Sayfa:
---------------
IMF: TÜRKİYE'DE TEK BASAMMAKLI ENFLASYONUN EŞİĞİNDEYİZ...
Uluslararası Para Fonu'nun (IMF) üst düzey bir yetkilisi, Türkiye'nin ekonomik programını uygulamasında çarpıcı şekilde ilerleme kaydettiğini, bu yıl için öngörülen yüzde 5'lik büyüme hedefinin tutturulmakta olduğunu ve enflasyonda tek basamaklı rakamların söz konusu olduğu yeni bir dönemin eşiğinde bulunulduğunu söyledi.
IMF İcra Direktörleri Kurulu'nun Türkiye toplantısının ardından düzenlenen tele-konferansta, bir grup gazeteciye açıklama yapan üst düzey IMF yetkilisi, üçüncü çeyrekte elde edilen büyüme oranının, beklenenin biraz altında kalmasına rağmen bu yıl öngörülen yüzde 5'lik büyüme hedefinin tutturulacağına IMF'nin inandığını söyledi.
---------------
Gösterilen veriler:
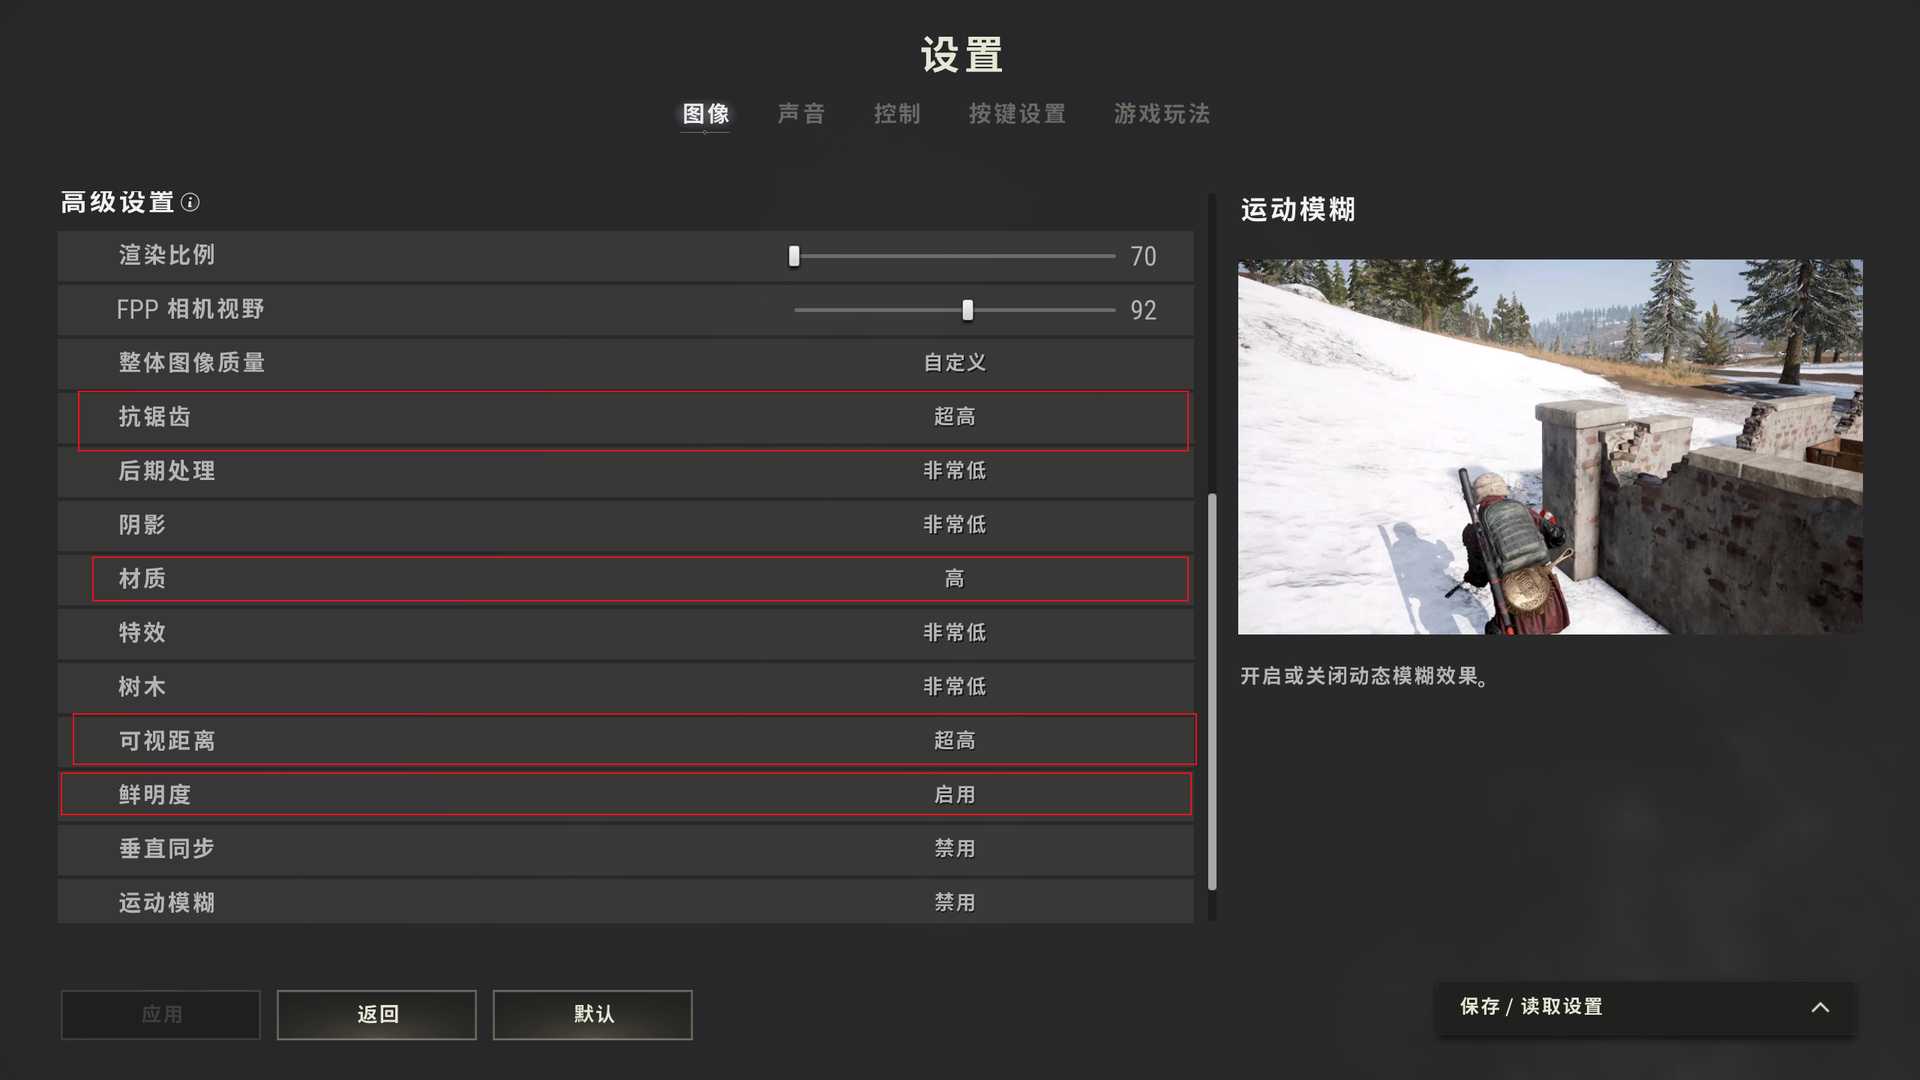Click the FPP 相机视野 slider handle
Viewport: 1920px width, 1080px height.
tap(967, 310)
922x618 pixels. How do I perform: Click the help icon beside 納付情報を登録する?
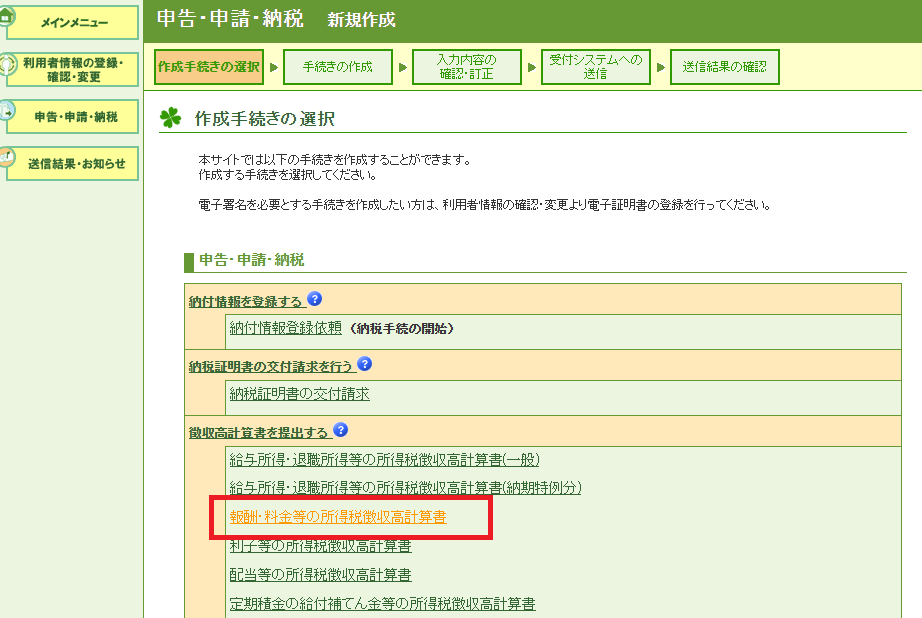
---------------
Yapılacak işler:
1 - IMF haberinde "Uluslararası Para Fonu'nun (IMF) üst düzey" sözleriyle başlayan paragrafı, ana bilgilerini koruyarak madde madde yeniden yazın.
2 - IMF haberinin son cümlesinden sonra gelecek kısmını yazın.
Satırlar, IMF haberinden bağımsız ayrı bir malzemedir.

Alıştırma cevapları:
1 -
- IMF'nin üst düzey bir yetkilisi, Türkiye'nin ekonomik programı uygulamada çarpıcı bir ilerleme kaydettiğini söyledi.
- Bu yıl için öngörülen yüzde 5'lik büyüme hedefi tutturuluyor.
- Enflasyonda tek basamaklı rakamların söz konusu olacağı yeni bir dönemin eşiğinde bulunuluyor.

2 -
Aynı yetkili, ''Şimdi Türkiye'de tek basamaklı enflasyon rakamlarının söz konusu olduğu yeni bir dönemin eşiğindeyiz. Sanırım önümüzdeki birçok yıl bu böyle devam edecek'' dedi.
Program başarıyla yürümesine rağmen ''rehavete'' kesinlikle yer verilmemesi gerektiğini vurgulayan IMF yetkilisi, bunun nedenini, Türk ekonomisinin olası şoklara karşı halen zafiyeti olması şeklinde açıkladı.
Yetkili, ''Kamu borcunun ulaştığı en yüksek miktar olan GSMH'nin yüzde 90'ı oranında, bu yıl sonu itibariyle yüzde 60 oranına düşüyor. Ancak hala zafiyetler var. Borç oranının düşmesi, ekonomi için çok yararlı olacak. Bunun için de, mali politikaların çok sıkı kontrol altında kalması gerekiyor. Bu anlamda, GSMH'nin yüzde 6.5'u oranındaki faiz dışı bütçe fazlası hedeflerinin tutturulması kritik önem taşıyor. Faiz oranları önemli ölçüde düştü. Ancak reel faiz oranları hala yüksek. Bunun düşmesi gerek. Bu amacın sağlanması için de, siyasi güvenilirliğin tam anlamıyla sağlanması gerekiyor'' dedi.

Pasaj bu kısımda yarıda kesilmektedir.